=== Section Start ===

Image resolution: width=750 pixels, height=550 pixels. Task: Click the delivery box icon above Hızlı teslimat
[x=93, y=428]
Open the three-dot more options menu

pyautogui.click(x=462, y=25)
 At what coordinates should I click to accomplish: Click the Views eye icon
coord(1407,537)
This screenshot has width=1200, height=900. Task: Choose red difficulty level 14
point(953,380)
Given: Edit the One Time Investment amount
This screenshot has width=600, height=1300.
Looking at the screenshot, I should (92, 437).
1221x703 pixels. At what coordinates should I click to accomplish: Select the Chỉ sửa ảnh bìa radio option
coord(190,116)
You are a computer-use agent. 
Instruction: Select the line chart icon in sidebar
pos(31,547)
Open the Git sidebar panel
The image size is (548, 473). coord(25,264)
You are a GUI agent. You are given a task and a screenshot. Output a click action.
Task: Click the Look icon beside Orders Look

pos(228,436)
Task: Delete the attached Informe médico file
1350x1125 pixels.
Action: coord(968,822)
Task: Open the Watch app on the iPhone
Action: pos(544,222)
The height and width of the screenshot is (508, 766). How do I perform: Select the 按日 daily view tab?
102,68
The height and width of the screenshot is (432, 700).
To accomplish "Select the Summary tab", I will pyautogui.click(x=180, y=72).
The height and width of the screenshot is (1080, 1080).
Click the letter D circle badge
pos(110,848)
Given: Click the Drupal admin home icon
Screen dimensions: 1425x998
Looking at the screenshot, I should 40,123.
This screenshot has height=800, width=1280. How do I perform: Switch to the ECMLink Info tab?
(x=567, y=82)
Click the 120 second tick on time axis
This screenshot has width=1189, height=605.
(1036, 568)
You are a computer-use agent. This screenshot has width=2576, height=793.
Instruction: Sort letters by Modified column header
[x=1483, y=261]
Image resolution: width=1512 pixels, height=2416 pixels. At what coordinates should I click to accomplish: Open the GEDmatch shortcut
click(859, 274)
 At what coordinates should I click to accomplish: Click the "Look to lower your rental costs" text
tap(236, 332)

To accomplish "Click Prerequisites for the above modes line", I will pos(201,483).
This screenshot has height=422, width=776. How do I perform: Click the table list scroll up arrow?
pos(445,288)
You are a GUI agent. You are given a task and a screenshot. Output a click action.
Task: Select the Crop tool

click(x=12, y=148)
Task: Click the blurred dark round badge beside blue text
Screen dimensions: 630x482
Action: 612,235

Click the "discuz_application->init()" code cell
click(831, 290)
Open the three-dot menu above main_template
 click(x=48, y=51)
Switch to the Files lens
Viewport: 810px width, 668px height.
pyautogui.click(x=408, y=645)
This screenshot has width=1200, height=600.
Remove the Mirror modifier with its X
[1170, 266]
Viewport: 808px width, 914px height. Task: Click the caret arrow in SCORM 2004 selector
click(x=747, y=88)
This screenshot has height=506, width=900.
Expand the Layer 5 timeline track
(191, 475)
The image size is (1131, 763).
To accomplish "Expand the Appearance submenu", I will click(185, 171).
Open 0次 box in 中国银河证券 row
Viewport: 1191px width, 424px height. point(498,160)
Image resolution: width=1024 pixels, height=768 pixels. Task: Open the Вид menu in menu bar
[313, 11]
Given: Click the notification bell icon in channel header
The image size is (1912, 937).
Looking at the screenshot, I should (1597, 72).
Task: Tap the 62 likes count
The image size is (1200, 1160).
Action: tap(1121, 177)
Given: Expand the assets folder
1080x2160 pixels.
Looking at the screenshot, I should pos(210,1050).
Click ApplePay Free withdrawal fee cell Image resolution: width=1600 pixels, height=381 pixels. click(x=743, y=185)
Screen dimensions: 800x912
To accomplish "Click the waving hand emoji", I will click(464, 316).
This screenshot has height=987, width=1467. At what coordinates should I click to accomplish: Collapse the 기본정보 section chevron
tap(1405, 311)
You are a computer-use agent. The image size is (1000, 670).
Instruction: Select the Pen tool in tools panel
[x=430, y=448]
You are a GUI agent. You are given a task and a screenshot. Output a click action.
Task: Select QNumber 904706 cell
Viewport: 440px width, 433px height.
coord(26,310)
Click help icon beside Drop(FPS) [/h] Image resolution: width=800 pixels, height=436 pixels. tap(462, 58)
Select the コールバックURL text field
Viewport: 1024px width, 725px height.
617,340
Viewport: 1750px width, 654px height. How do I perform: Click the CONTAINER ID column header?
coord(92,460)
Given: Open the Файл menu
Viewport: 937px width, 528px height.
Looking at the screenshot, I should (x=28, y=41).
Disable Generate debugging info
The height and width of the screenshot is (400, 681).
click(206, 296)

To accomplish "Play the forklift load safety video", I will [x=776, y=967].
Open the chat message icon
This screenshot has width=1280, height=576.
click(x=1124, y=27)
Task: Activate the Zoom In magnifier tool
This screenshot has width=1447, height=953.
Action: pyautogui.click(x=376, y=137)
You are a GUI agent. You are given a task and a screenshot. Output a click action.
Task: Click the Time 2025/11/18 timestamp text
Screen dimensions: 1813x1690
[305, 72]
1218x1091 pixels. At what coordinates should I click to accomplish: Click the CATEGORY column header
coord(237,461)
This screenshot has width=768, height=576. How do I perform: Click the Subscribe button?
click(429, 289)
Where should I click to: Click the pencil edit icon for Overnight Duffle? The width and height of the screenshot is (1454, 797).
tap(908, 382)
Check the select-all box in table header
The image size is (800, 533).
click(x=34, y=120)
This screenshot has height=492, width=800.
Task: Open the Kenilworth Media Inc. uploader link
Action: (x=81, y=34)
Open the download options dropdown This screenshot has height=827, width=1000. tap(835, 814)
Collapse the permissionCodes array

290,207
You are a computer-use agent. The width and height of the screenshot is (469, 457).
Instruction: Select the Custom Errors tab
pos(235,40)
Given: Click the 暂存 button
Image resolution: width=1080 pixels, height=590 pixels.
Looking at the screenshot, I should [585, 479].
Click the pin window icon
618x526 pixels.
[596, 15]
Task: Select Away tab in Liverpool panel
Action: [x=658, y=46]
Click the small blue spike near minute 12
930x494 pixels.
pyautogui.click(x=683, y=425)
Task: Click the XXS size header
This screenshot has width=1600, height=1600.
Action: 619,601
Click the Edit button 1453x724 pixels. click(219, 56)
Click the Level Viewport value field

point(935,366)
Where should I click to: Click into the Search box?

=== Section End ===

- [Work to complete] Set the records down again in full, exactly as they read.

- [The answer]
Image resolution: width=750 pixels, height=550 pixels. Task: Click the delivery box icon above Hızlı teslimat
[x=93, y=428]
Open the three-dot more options menu

pyautogui.click(x=462, y=25)
 At what coordinates should I click to accomplish: Click the Views eye icon
coord(1407,537)
This screenshot has width=1200, height=900. Task: Choose red difficulty level 14
point(953,380)
Given: Edit the One Time Investment amount
This screenshot has width=600, height=1300.
Looking at the screenshot, I should (92, 437).
1221x703 pixels. At what coordinates should I click to accomplish: Select the Chỉ sửa ảnh bìa radio option
coord(190,116)
You are a computer-use agent. 
Instruction: Select the line chart icon in sidebar
pos(31,547)
Open the Git sidebar panel
The image size is (548, 473). coord(25,264)
You are a GUI agent. You are given a task and a screenshot. Output a click action.
Task: Click the Look icon beside Orders Look

pos(228,436)
Task: Delete the attached Informe médico file
1350x1125 pixels.
Action: coord(968,822)
Task: Open the Watch app on the iPhone
Action: pos(544,222)
The height and width of the screenshot is (508, 766). How do I perform: Select the 按日 daily view tab?
102,68
The height and width of the screenshot is (432, 700).
To accomplish "Select the Summary tab", I will pyautogui.click(x=180, y=72).
The height and width of the screenshot is (1080, 1080).
Click the letter D circle badge
pos(110,848)
Given: Click the Drupal admin home icon
Screen dimensions: 1425x998
Looking at the screenshot, I should 40,123.
This screenshot has height=800, width=1280. How do I perform: Switch to the ECMLink Info tab?
(x=567, y=82)
Click the 120 second tick on time axis
This screenshot has width=1189, height=605.
(1036, 568)
You are a computer-use agent. This screenshot has width=2576, height=793.
Instruction: Sort letters by Modified column header
[x=1483, y=261]
Image resolution: width=1512 pixels, height=2416 pixels. At what coordinates should I click to accomplish: Open the GEDmatch shortcut
click(859, 274)
 At what coordinates should I click to accomplish: Click the "Look to lower your rental costs" text
tap(236, 332)

To accomplish "Click Prerequisites for the above modes line", I will pos(201,483).
This screenshot has height=422, width=776. How do I perform: Click the table list scroll up arrow?
pos(445,288)
You are a GUI agent. You are given a task and a screenshot. Output a click action.
Task: Select the Crop tool

click(x=12, y=148)
Task: Click the blurred dark round badge beside blue text
Screen dimensions: 630x482
Action: 612,235

Click the "discuz_application->init()" code cell
click(831, 290)
Open the three-dot menu above main_template
 click(x=48, y=51)
Switch to the Files lens
Viewport: 810px width, 668px height.
pyautogui.click(x=408, y=645)
This screenshot has width=1200, height=600.
Remove the Mirror modifier with its X
[1170, 266]
Viewport: 808px width, 914px height. Task: Click the caret arrow in SCORM 2004 selector
click(x=747, y=88)
This screenshot has height=506, width=900.
Expand the Layer 5 timeline track
(191, 475)
The image size is (1131, 763).
To accomplish "Expand the Appearance submenu", I will click(185, 171).
Open 0次 box in 中国银河证券 row
Viewport: 1191px width, 424px height. point(498,160)
Image resolution: width=1024 pixels, height=768 pixels. Task: Open the Вид menu in menu bar
[313, 11]
Given: Click the notification bell icon in channel header
The image size is (1912, 937).
Looking at the screenshot, I should (1597, 72).
Task: Tap the 62 likes count
The image size is (1200, 1160).
Action: tap(1121, 177)
Given: Expand the assets folder
1080x2160 pixels.
Looking at the screenshot, I should pos(210,1050).
Click ApplePay Free withdrawal fee cell Image resolution: width=1600 pixels, height=381 pixels. click(x=743, y=185)
Screen dimensions: 800x912
To accomplish "Click the waving hand emoji", I will click(464, 316).
This screenshot has height=987, width=1467. At what coordinates should I click to accomplish: Collapse the 기본정보 section chevron
tap(1405, 311)
You are a computer-use agent. The image size is (1000, 670).
Instruction: Select the Pen tool in tools panel
[x=430, y=448]
You are a GUI agent. You are given a task and a screenshot. Output a click action.
Task: Select QNumber 904706 cell
Viewport: 440px width, 433px height.
coord(26,310)
Click help icon beside Drop(FPS) [/h] Image resolution: width=800 pixels, height=436 pixels. tap(462, 58)
Select the コールバックURL text field
Viewport: 1024px width, 725px height.
617,340
Viewport: 1750px width, 654px height. How do I perform: Click the CONTAINER ID column header?
coord(92,460)
Given: Open the Файл menu
Viewport: 937px width, 528px height.
Looking at the screenshot, I should (x=28, y=41).
Disable Generate debugging info
The height and width of the screenshot is (400, 681).
click(206, 296)

To accomplish "Play the forklift load safety video", I will [x=776, y=967].
Open the chat message icon
This screenshot has width=1280, height=576.
click(x=1124, y=27)
Task: Activate the Zoom In magnifier tool
This screenshot has width=1447, height=953.
Action: pyautogui.click(x=376, y=137)
You are a GUI agent. You are given a task and a screenshot. Output a click action.
Task: Click the Time 2025/11/18 timestamp text
Screen dimensions: 1813x1690
[305, 72]
1218x1091 pixels. At what coordinates should I click to accomplish: Click the CATEGORY column header
coord(237,461)
This screenshot has width=768, height=576. How do I perform: Click the Subscribe button?
click(429, 289)
Where should I click to: Click the pencil edit icon for Overnight Duffle? The width and height of the screenshot is (1454, 797).
tap(908, 382)
Check the select-all box in table header
The image size is (800, 533).
click(x=34, y=120)
This screenshot has height=492, width=800.
Task: Open the Kenilworth Media Inc. uploader link
Action: (x=81, y=34)
Open the download options dropdown This screenshot has height=827, width=1000. tap(835, 814)
Collapse the permissionCodes array

290,207
You are a computer-use agent. The width and height of the screenshot is (469, 457).
Instruction: Select the Custom Errors tab
pos(235,40)
Given: Click the 暂存 button
Image resolution: width=1080 pixels, height=590 pixels.
Looking at the screenshot, I should [585, 479].
Click the pin window icon
618x526 pixels.
[596, 15]
Task: Select Away tab in Liverpool panel
Action: [x=658, y=46]
Click the small blue spike near minute 12
930x494 pixels.
pyautogui.click(x=683, y=425)
Task: Click the XXS size header
This screenshot has width=1600, height=1600.
Action: 619,601
Click the Edit button 1453x724 pixels. click(219, 56)
Click the Level Viewport value field

point(935,366)
Where should I click to: Click into the Search box?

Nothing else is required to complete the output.